Repeat the items word for word, from the first line down through the line containing "The image size is (1366, 722).", including both of those lines.

A block of data:
** Begin **
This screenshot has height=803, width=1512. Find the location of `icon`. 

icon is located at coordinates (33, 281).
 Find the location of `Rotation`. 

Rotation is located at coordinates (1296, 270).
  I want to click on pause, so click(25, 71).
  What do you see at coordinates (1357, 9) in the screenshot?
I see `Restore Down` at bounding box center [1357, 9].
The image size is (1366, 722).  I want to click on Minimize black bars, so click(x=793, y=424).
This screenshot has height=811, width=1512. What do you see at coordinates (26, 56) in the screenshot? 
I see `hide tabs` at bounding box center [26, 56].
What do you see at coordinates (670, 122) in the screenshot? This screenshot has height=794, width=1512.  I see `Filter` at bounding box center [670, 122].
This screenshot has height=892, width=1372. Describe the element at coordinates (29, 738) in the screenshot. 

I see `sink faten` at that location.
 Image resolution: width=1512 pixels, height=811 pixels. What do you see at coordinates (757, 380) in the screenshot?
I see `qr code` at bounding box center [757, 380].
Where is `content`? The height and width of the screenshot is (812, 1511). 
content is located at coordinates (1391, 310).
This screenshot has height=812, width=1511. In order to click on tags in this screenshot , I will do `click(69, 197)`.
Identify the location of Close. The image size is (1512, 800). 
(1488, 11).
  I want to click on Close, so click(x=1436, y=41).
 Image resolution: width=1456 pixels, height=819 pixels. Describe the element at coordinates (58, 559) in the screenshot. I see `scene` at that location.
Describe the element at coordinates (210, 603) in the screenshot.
** End **
» **Full answer**:
This screenshot has height=803, width=1512. Find the location of `icon`. 

icon is located at coordinates (33, 281).
 Find the location of `Rotation`. 

Rotation is located at coordinates (1296, 270).
  I want to click on pause, so click(25, 71).
  What do you see at coordinates (1357, 9) in the screenshot?
I see `Restore Down` at bounding box center [1357, 9].
The image size is (1366, 722).  I want to click on Minimize black bars, so click(x=793, y=424).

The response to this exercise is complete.